*** Opening of Excerpted records ***

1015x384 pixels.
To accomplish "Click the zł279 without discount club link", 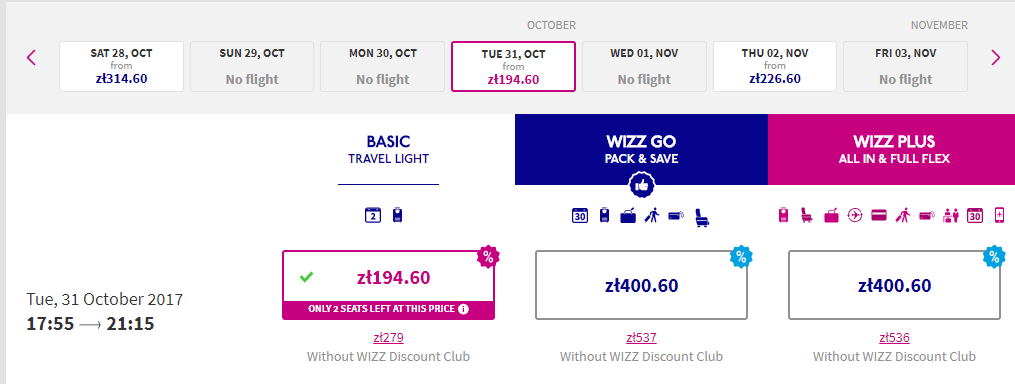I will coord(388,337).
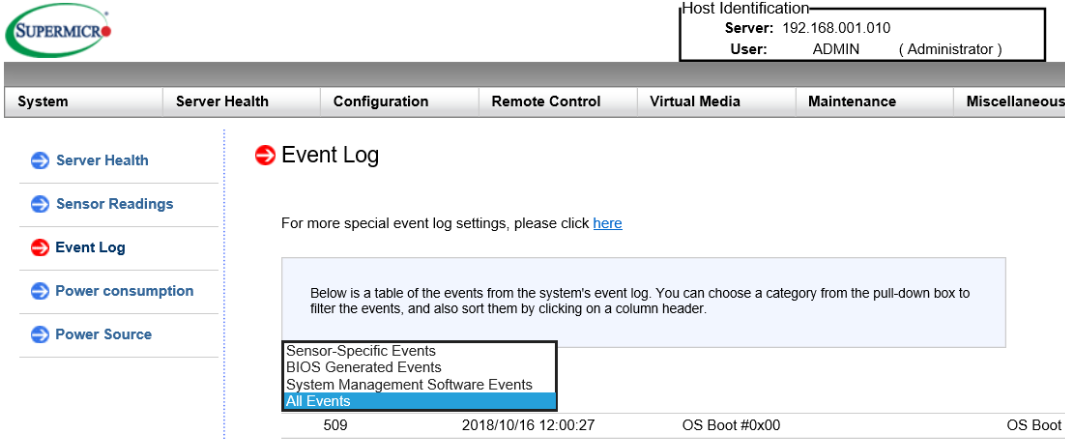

*** Close of Excerpted records ***
*** Opening of Excerpted records ***

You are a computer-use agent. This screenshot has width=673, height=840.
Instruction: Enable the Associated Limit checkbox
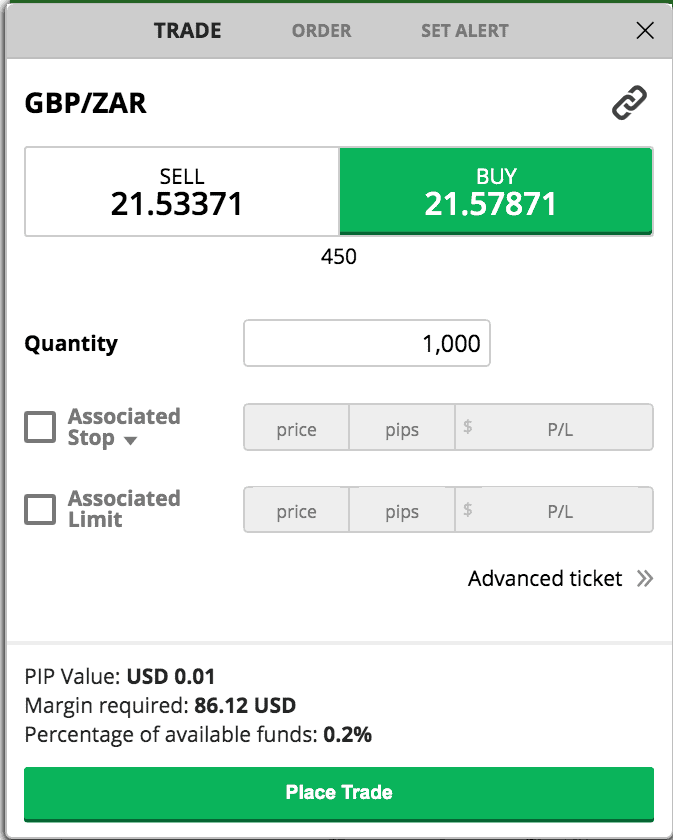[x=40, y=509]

*** Close of Excerpted records ***
*** Opening of Excerpted records ***

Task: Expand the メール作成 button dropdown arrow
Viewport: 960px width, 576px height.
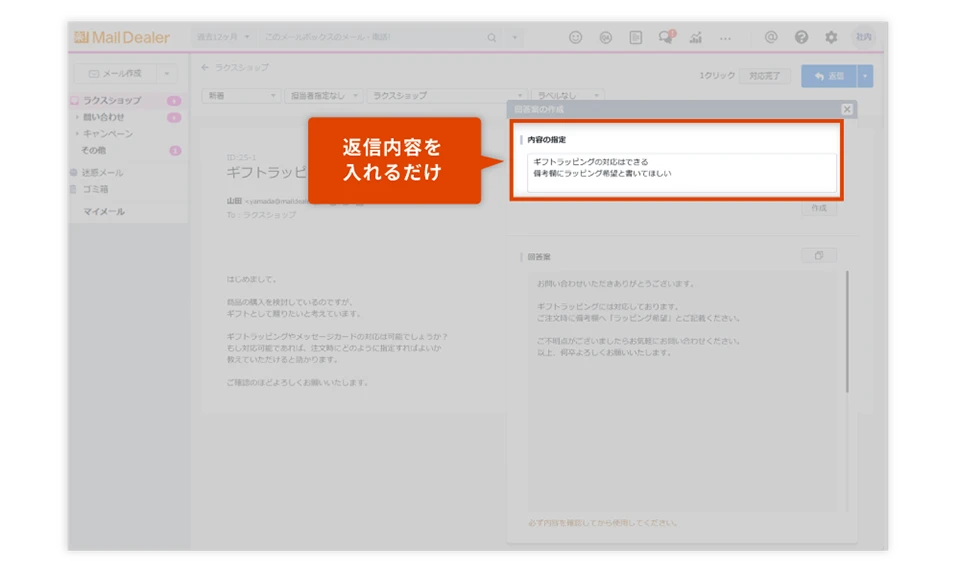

*** Close of Excerpted records ***

*Required work*
Please write out, exactly as they appear above, only the lines in the stretch from the line with "Task: Expand the メール作成 button dropdown arrow" through the line with "Viewport: 960px width, 576px height.".

*Answer*
Task: Expand the メール作成 button dropdown arrow
Viewport: 960px width, 576px height.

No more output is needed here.